What I’ve been trying to do with this thread is to share what I’ve learnt from Lydiard, or myself learning about the Lydiardism over the years; with help from knowledgeable people like HRE, Kim and Glenn. I’d be the first to admit, that I’m no position to “share” insight of the Daniels formula but that does not mean I hadn’t studied. I’ve read his book and I’ve read what’s posted on internet that someone so kindly shared on much earlier page. The problem today is that there are just SOOOOOOO much information out there. Particularly with the explosion of internet, there are 100 times more information available than 20 years ago. I probably shouldn’t call that a problem but really we are totally bombarded with wealth of information.
The real problem is that you lose focus. I actually felt that way in 1980, just reading running magazines. That’s when I decided; that the Lydiard program made a perfect sense to me; many programs follow the same patter though it may not appear the same; why not study THE Lydiard program and get down really deep into it? Too many young athletes and coaches have way too many choices today. They are sitting in front of a dinner table with 30 different small dishes; from Chinese to French to hamburger and French fries to seafood salad to pasta to rice. All they’re doing is try this a little bit and try that a little bit… They have no time to continuously stick to one decent program to really see the benefit of it. They would try high mileage for 3 weeks and when they don’t see a drop of 20 seconds in 1600m, they’d try out something else like 20X200 with 200 recovery jog. And even if that showed marked improvement, when they hear some argument that the recovery should be shorter, then they try out 20X200 with 50 recovery. They there comes scientific study that “continuous” tempo run would produce better result (“3.6% more efficient…”), then they’ll move on to tempo runs… Does this sound familiar? The Japanese marathon book I referred to earlier, whether intentional or not, kept talking about “…when Morishita ran his breakthrough marathon, it was 3 years after he joined Asahi-Kasei…” or “…when Taniguchi won his first marathon, it was 4 years after he came under Soh brothers coaching…” things like that. And here we’re talking about THE SAME TRAINING PROGRAM. Here in the US, some kids would post a message, saying, “I’ve been doing high mileage (40MPW) for the past 2 weeks. What else do you guys think I should do?” and the reply comes 7 different directions from run more slower to run less faster to include LT runs to include AT runs to include BS runs to go sprint up short hill till you vomit to running backwards… God knows what’s next!
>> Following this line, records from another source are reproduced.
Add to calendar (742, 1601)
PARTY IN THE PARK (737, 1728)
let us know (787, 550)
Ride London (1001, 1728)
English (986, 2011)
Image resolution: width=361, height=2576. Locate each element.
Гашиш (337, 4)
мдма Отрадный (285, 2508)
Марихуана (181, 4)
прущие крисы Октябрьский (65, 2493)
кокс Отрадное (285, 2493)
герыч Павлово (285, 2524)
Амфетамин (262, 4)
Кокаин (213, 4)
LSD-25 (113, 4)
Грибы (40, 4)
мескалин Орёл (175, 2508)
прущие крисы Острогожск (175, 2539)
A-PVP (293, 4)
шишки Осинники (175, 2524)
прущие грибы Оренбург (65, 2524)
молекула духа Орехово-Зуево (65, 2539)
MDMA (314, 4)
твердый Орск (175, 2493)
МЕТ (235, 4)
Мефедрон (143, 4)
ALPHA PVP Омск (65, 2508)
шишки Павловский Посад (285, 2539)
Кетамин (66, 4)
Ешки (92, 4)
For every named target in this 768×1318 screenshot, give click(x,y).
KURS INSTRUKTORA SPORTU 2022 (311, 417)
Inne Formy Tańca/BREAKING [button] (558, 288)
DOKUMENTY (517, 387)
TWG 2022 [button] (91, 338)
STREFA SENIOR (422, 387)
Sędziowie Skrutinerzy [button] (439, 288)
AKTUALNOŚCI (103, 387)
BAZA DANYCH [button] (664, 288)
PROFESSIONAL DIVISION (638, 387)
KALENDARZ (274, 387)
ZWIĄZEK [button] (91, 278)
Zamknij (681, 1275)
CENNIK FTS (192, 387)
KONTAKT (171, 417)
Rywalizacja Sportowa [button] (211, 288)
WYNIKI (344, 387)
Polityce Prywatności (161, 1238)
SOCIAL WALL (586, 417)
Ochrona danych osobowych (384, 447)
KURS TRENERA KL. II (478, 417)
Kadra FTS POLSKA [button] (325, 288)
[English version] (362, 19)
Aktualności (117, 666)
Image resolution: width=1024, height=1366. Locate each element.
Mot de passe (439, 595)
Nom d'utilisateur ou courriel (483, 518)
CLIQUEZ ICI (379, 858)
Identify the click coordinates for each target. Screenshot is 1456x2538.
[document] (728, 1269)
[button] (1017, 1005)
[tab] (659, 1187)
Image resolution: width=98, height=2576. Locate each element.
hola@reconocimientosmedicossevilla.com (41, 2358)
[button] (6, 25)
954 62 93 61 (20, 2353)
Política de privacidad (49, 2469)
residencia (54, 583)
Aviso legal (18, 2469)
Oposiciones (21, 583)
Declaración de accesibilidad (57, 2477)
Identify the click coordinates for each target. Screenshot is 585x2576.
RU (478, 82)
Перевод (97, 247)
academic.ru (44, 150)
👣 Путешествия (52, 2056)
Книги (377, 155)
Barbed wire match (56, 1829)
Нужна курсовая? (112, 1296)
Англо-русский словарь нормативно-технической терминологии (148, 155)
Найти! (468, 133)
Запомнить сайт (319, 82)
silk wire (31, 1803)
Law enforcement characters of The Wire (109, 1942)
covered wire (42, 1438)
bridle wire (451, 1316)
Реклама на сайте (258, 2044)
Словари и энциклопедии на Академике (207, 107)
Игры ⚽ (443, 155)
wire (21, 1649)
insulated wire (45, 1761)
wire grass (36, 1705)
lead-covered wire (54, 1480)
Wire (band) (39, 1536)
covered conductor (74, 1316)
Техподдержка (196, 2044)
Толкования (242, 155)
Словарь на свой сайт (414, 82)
My whole intention here is to share what I know about the Lydiard program—a sort of a strip-tease (sorry, Tom!) of what to come once the Lydiard Foundation is up and running (knock on wood!). I’m in no position to explain in depth anything else. In fact, I was hoping someone here who “studied”, not just “read”, the Daniels’ formula to tap in and share their experience. But when it really comes down to it, I really don’t think anything is that vastly different. I’m not insinuating at all that Lydiard invented everything. It is true that some other coaches were doing high mileage base building before Lydiard; hill training before Lydiard; peaking before Lydiard. All that is so true and, with all fairness, some people accuse him of taking all the credit, that is a bunch of BS. He always mentioned that 50/50 sharpeners is also called Igloi training. He didn’t invent that and he never took credit of inventing it. But I truly believe that he perfected putting it all together in a balanced way. Anybody who came after him is pretty much application of that. Nakamura never said he invented the Nakamura system but it’s the application of Lydiard program. And Lydiard never came down on him and accused him of stealing his idea. If you want to argue that, start a new thread; I don’t think our topic here is not that level and we’re not interested.
Another problem with the wealth of information, particularly internet, is that you never know who really knows what. You can just come out, pretending you know everything and throw some famous names here and there, pretending you’re buddy-buddy with them and so many of us just get suckered in. How do you know what I’m talking about is true? So be careful with that. And finally for God’s sake READ! I’m not the best writer either (what do you expect from a damn foreigner!?) but so many others just don’t read thoroughly. I have never had any intention whatsoever of putting John Molvar’s training down at all. As a matter of fact, I always stated that it seems like a sound program a (except for that 9-week build-up, John…!) and I’d highly recommend young athletes trying out. I had a problem that being called “the Lydiard Program” and I had even bigger problem people considering that as “THE” Lydiard program. John CLEARLY stated at the top of his paper, that it’s his “interpretation” of Lydiard program but when it appears on this message board, it has become “Molvar System = Lydiard Program”. What’s up with that? Where did they get that idea?